EXERCISE INSTRUCTIONS
Extract the first line through the line containing "Click the Active status label" from the listing below, exactly as written.

▬▬▬

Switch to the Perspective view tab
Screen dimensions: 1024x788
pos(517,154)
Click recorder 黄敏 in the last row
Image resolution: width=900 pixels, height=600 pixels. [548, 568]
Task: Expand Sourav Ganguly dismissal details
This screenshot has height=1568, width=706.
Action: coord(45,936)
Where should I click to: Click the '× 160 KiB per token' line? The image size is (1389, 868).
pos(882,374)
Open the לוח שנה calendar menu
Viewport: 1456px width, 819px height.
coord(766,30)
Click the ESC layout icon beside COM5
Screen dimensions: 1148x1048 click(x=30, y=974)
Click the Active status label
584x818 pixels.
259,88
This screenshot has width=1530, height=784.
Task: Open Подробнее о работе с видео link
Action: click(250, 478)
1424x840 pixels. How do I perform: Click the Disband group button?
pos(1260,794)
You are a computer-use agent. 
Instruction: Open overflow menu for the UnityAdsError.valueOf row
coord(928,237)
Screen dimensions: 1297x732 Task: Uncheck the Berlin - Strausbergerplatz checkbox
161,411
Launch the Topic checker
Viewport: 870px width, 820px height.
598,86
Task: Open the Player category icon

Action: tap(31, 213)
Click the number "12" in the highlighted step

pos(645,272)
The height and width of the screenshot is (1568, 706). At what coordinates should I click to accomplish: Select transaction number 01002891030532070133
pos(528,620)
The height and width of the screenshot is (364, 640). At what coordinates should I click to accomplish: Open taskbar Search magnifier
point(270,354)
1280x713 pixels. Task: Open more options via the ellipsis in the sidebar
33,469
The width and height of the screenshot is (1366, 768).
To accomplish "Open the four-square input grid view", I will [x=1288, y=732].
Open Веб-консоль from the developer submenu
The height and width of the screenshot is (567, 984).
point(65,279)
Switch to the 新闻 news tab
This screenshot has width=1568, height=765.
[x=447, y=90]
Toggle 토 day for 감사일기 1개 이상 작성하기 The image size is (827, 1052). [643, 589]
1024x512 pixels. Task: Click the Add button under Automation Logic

▬▬▬

WRITTEN ANSWER
Switch to the Perspective view tab
Screen dimensions: 1024x788
pos(517,154)
Click recorder 黄敏 in the last row
Image resolution: width=900 pixels, height=600 pixels. [548, 568]
Task: Expand Sourav Ganguly dismissal details
This screenshot has height=1568, width=706.
Action: coord(45,936)
Where should I click to: Click the '× 160 KiB per token' line? The image size is (1389, 868).
pos(882,374)
Open the לוח שנה calendar menu
Viewport: 1456px width, 819px height.
coord(766,30)
Click the ESC layout icon beside COM5
Screen dimensions: 1148x1048 click(x=30, y=974)
Click the Active status label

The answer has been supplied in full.